Briefly, various aspects of the subject matter described herein are directed towards a technology by which the prosody of speech may be changed by varying data associated with that speech. An interface or the like displays a visual representation of speech such as in the form of one or more waveforms and corresponding text. The interface allows changing prosody of the speech based on interaction with the visual representation to change data corresponding to the prosody, e.g., duration, pitch and/or loudness data, with respect to at least one part of the speech. The part of the speech that may be varied may comprise a phoneme, a morpheme, a syllable, a word, a phrase, and/or a sentence.
In one implementation, the changed speech can be played back to hear the change in prosody resulting from the interactive changes. The user can also change the text and hear newly synthesized speech, which may then be similarly edited to change data that corresponds to the prosody.
Other advantages may become apparent from the following detailed description when taken in conjunction with the drawings.

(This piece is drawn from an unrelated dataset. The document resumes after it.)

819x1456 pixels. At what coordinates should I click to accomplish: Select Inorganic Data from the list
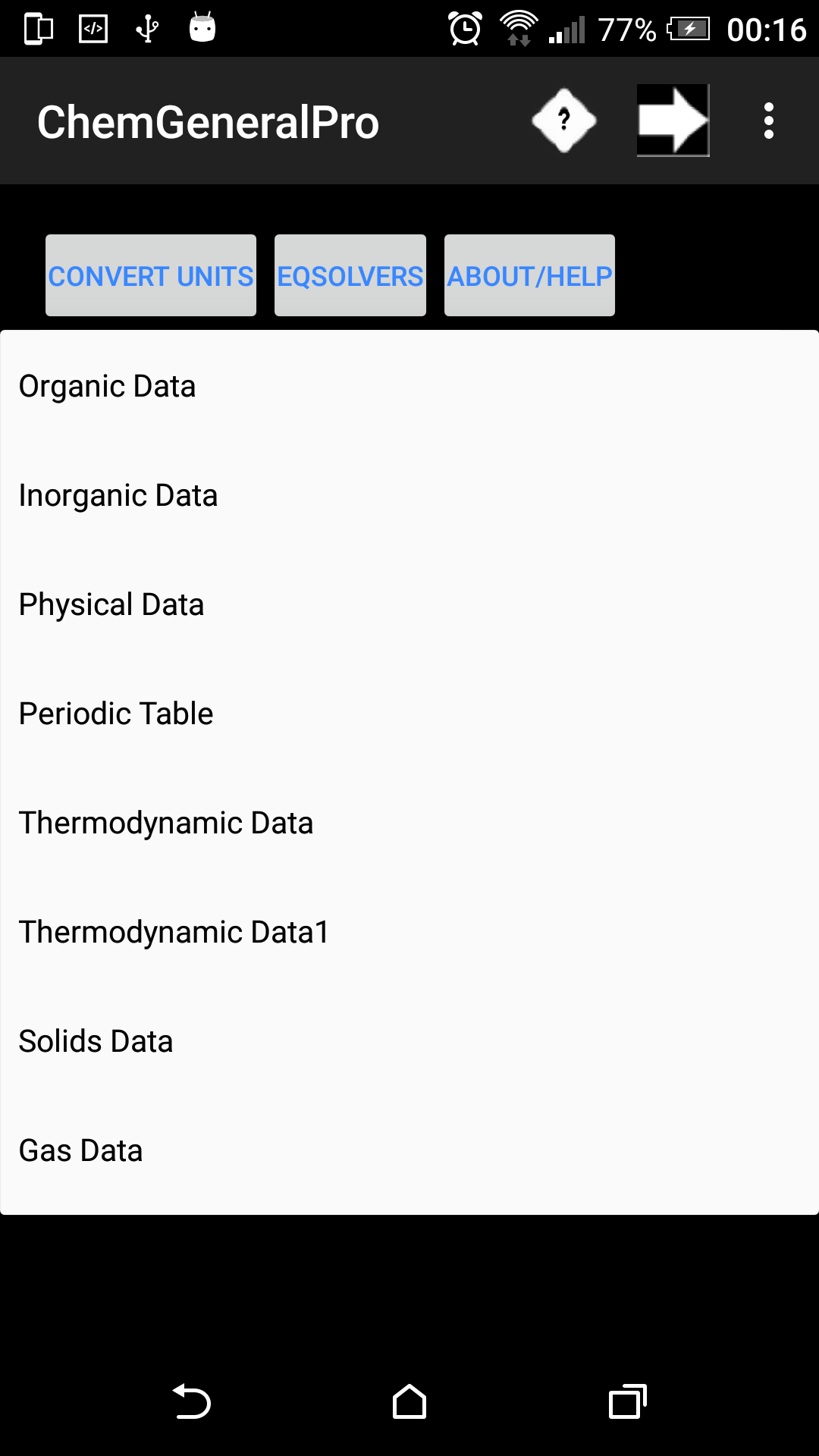[x=118, y=494]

The present invention is illustrated by way of example and not limited in the accompanying figures in which like reference numerals indicate similar elements and in which:
Various aspects of the technology described herein are generally directed towards controlling prosody, particularly for speech synthesized (e.g., text-to-speech) applications. In one aspect, there is provided a visual interface that shows a visual representation of speech, and includes an interactive mechanism for changing the pitch, duration and/or loudness of synthesized speech, e.g., in the framework of HMM-based speech synthesis. A set of speech may be interacted with as a whole (e.g., an entire sentence or paragraph), or smaller portions thereof, e.g., a phoneme, morpheme, syllable, word or phrase.
While some of the examples described herein are directed towards text-to-speech applications, such as related to speech synthesis and supervised machine learning, e.g., to supervise a speech synthesis system to generate specific prosody as desired by a user, e.g., with emotions, intonations and speaking styles, speech or tones rather than text may be directly input. For example, in computer-assisted language learning, a user may speak and view generated prosody with a user's own voice characteristics; singing voice synthesis can generate a singing voice by using (text or actual) speech data according to a given melody. Further, the technology has application in the study of speech perception, e.g., via perception tests for the research of phonetics and phonology in linguistics and cognitive psychology and perception in psychology, e.g., to examine the discriminative prosody area for the disambiguation of homonyms.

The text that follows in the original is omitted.